“Nine years ago this month, I gave my first State of the City address,” Dyer said, to a packed house seated inside the Amway arena. “Much has happened in those nine years, both positive and negative.”
The city would see its unemployment rate fall to 3 percent as the housing market soared, and then rise perilously into double digits once the housing market crashed and the national recession set in.
But as the mayor began his State of Downtown address for 2012, he noted that Orlando had not just survived the devastating impact of the recession, but was also thriving in a way that many other cities across the nation would be envious of. Quite simply, the mayor said, city residents were looking at a remarkable turnaround, particularly in the downtown area, which he said was undergoing a genuine renaissance.

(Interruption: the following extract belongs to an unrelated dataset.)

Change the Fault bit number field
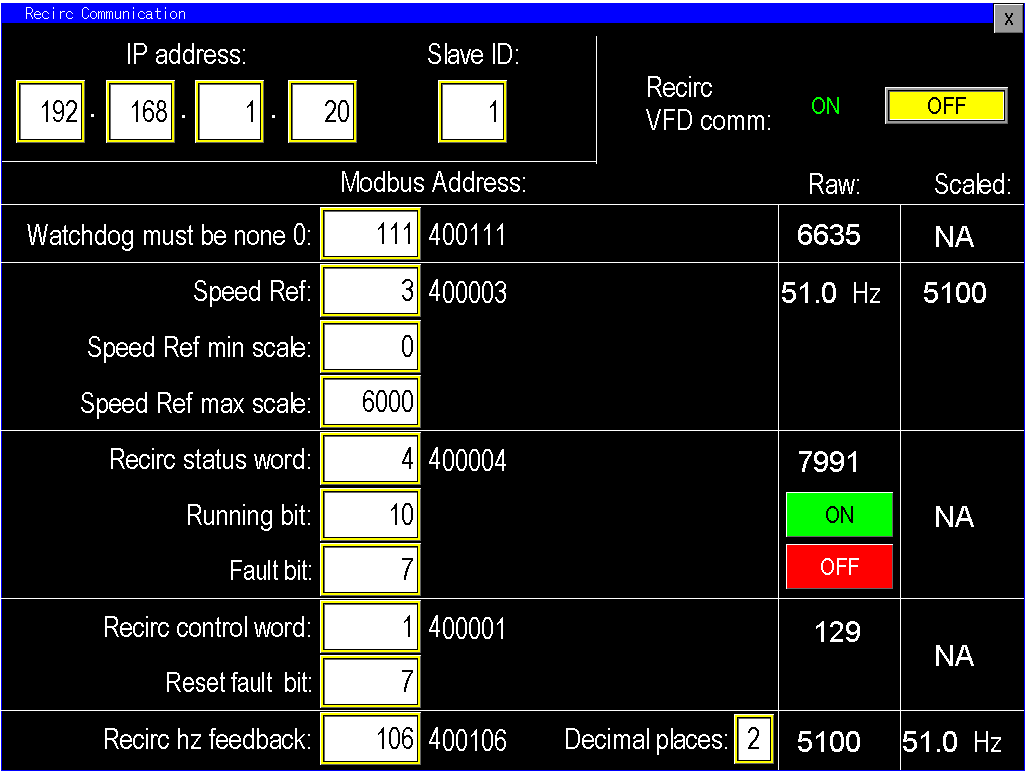tap(370, 570)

“Today, four years after the start of the worst recession since the Great Depression, our downtown remains the economic engine for all of Central Florida,” Dyer said.
The mayor’s speech attracted a huge crowd inside the Amway Center, including a number of prominent local employers that purchased tables for the breakfast event, including Walt Disney World, People’s Gas Co., Orlando Health, and the Dr. Phillips Center for the Performing Arts, among many others.
The event was sponsored by the Downtown Orlando Partnership, and several of the speakers who preceded the mayor noted that Downtown Orlando truly was experiencing a dramatic shift in economic fortunes, with new development coming in, the growth of the city’s arts community, and the construction of new transportation options like the SunRail commuter rail line.
“All of us are proud of our home town and proud of our mayor, Buddy Dyer,” said Gary Kreisler, executive sales senior EES at Siemens. “I’m glad we have a mayor who can balance the budget even in the toughest of times.”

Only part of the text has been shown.